Participating in the Priestly, Prophetic and Kingly Mission of Christ

I spent the past two days at a seminar on Woman in the Church and in the World, sponsored by the Siena Symposium for Women, Family, and Culture. The seminar included some wonderful sessions on the problems confronting women, the Marian Dimension of the Church, the family as “domestic Church,” the mission of the laity, among others.

Near the end of the first day, we talked about an important subject not unique to women – the role of the laity. We looked at some beautiful language in Pope John Paul II’s Apostolic Exhortation, Christifideles Laici (The Vocation and Mission of the Lay Faithful in the Church and the World) addressing a subject we don’t often think about: “the priestly, prophetic and kingly dignity of the entire People of God.”

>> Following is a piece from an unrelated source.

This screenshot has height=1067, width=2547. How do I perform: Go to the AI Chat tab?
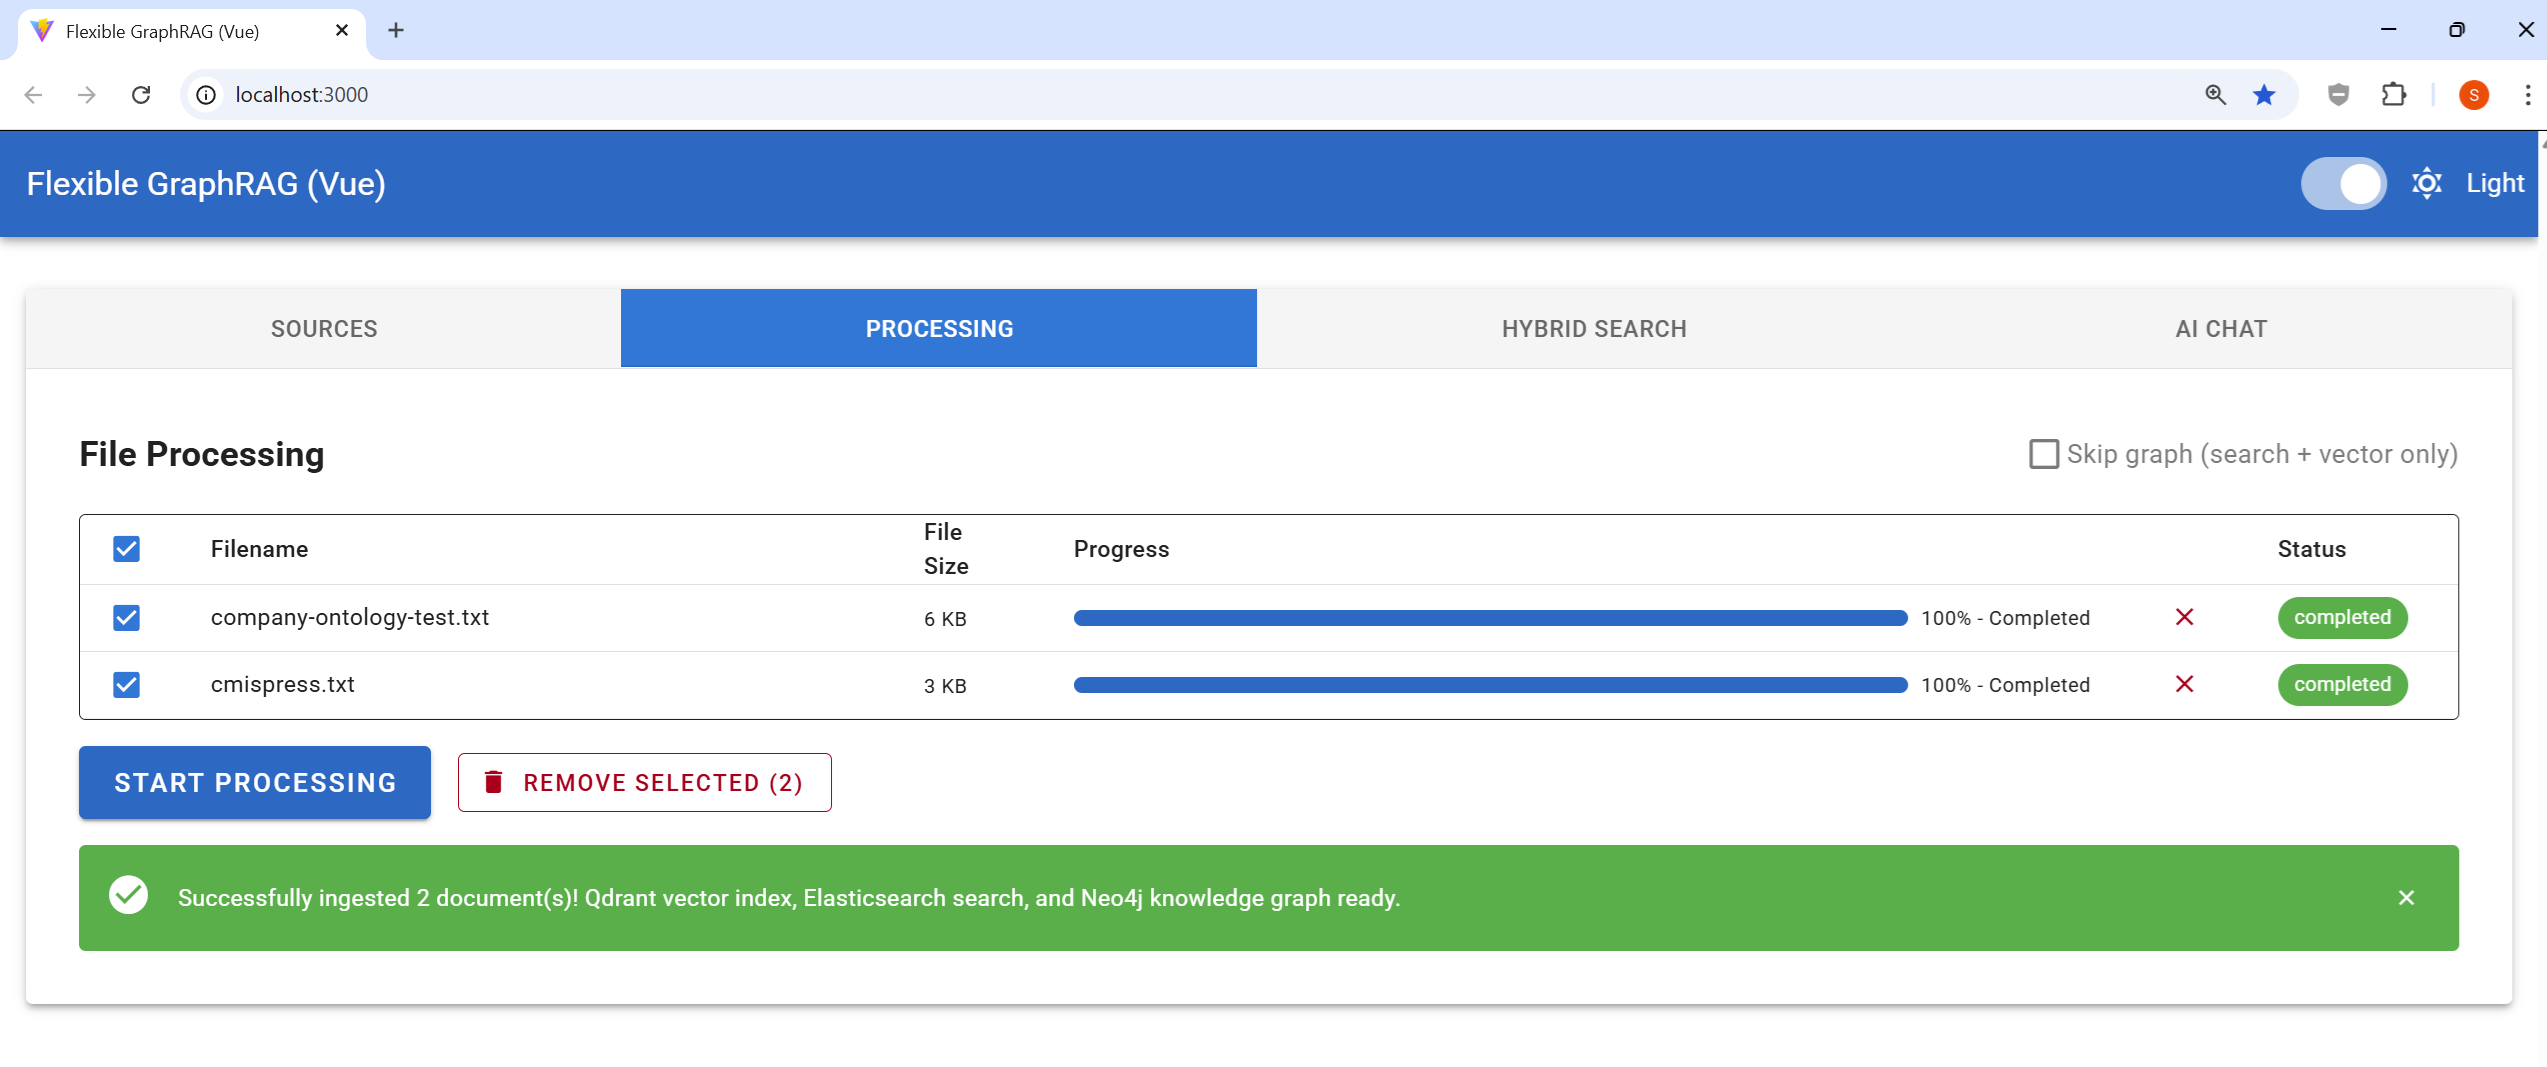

When we receive the sacrament of Baptism, we are anointed with oil as a sign that we are joined to Christ and share in his threefold mission as prophet, priest, and king. One of the aims of Christifideles Laici is to remind us of this charge, to encourage us to take seriously our role in this mission.

What does it mean for us to share in the priestly, prophetic and kingly mission of Christ? (Do we even think about that question?)

To be a prophet in the Christian sense means to “accept the Gospel in faith and to proclaim it in word and deed.”

To participate in the kingly mission means to “seek to overcome in [ourselves] the kingdom of sin.” Someone suggested in our discussion that for us to act kingly means for us to exercise sovereignty over ourself to that we may then make a gift of ourself to others.

To share in Jesus priestly mission, which for Jesus meant sacrificing himself on the cross, means for us to let all of our activities become spiritual sacrifices, that is, to carry out all of our deeds in the Spirit and with love.

It is a tall order. But that is what we are called to by our baptism.